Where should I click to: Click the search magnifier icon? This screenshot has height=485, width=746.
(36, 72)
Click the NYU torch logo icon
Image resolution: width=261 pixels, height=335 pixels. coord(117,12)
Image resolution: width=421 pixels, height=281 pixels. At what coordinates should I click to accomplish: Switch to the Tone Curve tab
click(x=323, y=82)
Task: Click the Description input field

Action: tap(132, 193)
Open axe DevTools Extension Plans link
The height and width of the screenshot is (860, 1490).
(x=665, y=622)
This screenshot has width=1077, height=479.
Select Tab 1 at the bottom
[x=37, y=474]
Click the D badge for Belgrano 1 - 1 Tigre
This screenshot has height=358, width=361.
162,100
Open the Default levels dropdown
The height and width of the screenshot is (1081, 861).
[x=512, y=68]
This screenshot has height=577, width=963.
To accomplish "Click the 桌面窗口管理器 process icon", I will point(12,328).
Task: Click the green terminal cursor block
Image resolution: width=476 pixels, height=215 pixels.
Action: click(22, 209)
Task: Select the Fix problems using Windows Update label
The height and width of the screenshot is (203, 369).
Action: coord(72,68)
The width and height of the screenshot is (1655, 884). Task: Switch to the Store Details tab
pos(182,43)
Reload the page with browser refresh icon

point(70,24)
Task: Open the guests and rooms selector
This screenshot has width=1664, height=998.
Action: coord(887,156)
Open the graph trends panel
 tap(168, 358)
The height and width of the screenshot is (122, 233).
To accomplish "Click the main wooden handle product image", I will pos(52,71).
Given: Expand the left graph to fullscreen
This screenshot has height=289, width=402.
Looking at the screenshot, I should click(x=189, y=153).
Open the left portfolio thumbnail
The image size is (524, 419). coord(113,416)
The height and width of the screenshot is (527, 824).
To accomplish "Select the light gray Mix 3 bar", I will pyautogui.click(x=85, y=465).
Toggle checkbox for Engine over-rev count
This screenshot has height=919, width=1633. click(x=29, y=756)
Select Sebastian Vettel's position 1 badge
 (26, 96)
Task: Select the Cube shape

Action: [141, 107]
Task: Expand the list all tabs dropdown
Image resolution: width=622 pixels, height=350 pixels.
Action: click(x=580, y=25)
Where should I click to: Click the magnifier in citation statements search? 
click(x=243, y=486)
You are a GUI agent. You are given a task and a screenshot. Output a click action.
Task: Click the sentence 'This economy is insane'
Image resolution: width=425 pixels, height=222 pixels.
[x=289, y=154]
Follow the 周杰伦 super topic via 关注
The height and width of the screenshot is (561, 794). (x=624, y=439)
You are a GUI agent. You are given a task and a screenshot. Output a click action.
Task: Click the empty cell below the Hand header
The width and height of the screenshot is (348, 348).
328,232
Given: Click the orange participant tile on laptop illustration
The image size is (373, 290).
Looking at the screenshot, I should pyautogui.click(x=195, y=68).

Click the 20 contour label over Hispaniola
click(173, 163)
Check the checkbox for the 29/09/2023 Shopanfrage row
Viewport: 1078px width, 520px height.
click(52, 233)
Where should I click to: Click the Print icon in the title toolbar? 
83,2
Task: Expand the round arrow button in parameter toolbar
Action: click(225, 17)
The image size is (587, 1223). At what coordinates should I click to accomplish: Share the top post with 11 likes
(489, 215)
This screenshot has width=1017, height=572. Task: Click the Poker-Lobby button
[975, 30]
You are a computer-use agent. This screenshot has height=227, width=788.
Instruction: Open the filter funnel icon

==*==

*Task requirements*
Repeat the records word for word, starting at the line that contains "Where should I click to: Click the magnifier" and ending at the final line of the records.

*Full solution*
Where should I click to: Click the magnifier in citation statements search? 
click(x=243, y=486)
You are a GUI agent. You are given a task and a screenshot. Output a click action.
Task: Click the sentence 'This economy is insane'
Image resolution: width=425 pixels, height=222 pixels.
[x=289, y=154]
Follow the 周杰伦 super topic via 关注
The height and width of the screenshot is (561, 794). (x=624, y=439)
You are a GUI agent. You are given a task and a screenshot. Output a click action.
Task: Click the empty cell below the Hand header
The width and height of the screenshot is (348, 348).
328,232
Given: Click the orange participant tile on laptop illustration
The image size is (373, 290).
Looking at the screenshot, I should pyautogui.click(x=195, y=68).

Click the 20 contour label over Hispaniola
click(173, 163)
Check the checkbox for the 29/09/2023 Shopanfrage row
Viewport: 1078px width, 520px height.
click(52, 233)
Where should I click to: Click the Print icon in the title toolbar? 
83,2
Task: Expand the round arrow button in parameter toolbar
Action: click(225, 17)
The image size is (587, 1223). At what coordinates should I click to accomplish: Share the top post with 11 likes
(489, 215)
This screenshot has width=1017, height=572. Task: Click the Poker-Lobby button
[975, 30]
You are a computer-use agent. This screenshot has height=227, width=788.
Instruction: Open the filter funnel icon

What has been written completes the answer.